I guess MySQL allows user to commit in another connection...

Anyway, either XA CCOMMIT or XA ROLLBACK in another connection will trigger this problem.
[16 Jan 2020 13:18] MySQL Verification Team
Yes, I am quite sure about that.

This is fully documented in our 8.0 Reference Manual, chapter 13.3.8.
[16 Jan 2020 13:18] MySQL Verification Team
Yes, I am quite sure about that.

This is fully documented in our 8.0 Reference Manual, chapter 13.3.8.
[16 Jan 2020 14:46] MySQL Verification Team
13.3.8.2.

It is quite clear from that sub-chapter.
[16 Jan 2020 14:50] MySQL Verification Team
Since execution in a single connection is mentioned, but not very explicitly, I can accept this as a documentation bug.
[17 Jan 2020 2:58] Dehao Wang
Alright,XA COMMIT is not allowed to executed in another connection(although a MySQL instance will succeed to do it without showing any warnings.).

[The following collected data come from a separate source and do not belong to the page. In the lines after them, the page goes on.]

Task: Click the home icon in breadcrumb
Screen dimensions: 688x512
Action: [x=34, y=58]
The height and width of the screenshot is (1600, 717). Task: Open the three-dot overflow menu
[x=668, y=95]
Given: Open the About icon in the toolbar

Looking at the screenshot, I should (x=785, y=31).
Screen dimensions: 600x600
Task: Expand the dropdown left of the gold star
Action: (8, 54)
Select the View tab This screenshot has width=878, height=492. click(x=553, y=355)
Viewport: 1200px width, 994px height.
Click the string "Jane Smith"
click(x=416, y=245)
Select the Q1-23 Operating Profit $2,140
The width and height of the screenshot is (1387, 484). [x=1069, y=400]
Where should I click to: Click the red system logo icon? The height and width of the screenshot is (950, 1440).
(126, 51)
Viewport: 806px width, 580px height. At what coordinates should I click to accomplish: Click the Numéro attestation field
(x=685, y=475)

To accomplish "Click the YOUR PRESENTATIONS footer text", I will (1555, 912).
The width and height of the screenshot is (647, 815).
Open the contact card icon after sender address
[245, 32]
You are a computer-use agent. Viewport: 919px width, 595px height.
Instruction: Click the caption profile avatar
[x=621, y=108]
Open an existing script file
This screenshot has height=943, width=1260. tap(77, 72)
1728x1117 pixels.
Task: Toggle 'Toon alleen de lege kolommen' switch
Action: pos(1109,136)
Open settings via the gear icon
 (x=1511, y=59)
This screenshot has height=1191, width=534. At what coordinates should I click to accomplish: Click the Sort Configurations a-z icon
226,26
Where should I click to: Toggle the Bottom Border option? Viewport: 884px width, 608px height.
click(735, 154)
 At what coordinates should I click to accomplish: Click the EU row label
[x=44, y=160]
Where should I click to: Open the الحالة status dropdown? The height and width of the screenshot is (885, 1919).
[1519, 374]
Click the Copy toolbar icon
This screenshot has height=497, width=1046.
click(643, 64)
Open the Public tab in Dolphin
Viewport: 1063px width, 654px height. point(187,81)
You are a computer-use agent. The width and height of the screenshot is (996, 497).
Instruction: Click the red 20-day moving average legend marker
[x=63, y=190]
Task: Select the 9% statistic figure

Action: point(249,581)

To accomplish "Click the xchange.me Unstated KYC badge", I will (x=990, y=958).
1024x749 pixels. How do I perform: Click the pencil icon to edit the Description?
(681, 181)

What about XA ROLLBACK? You mentioned it is allowed. 

When a XA transaction is rollbacked in another connection, A wrong sequence of events will be written to binlog(txnA and txnB updated the same row):
Line 10924: txnB XA PREPARE 
Line 15371: txnA XA PREPARE
Line 15382: txnB XA ROLLBACK
Line 19852: txnA XA ROLLBACK 

This really happened in our test environment,because of this function:

static void ha_commit_or_rollback_by_xid(THD *thd, XID *xid, bool commit)
{
  plugin_foreach(NULL, commit ? xacommit_handlerton : xarollback_handlerton,
                 MYSQL_STORAGE_ENGINE_PLUGIN, xid);
}

If txnA and txnB updated the same row, the replay thread of the slave will wait util timeout. When the slave tries to replay "txnA XA PREPARE" ,txnA can not obtain the row lock because txnB holds it.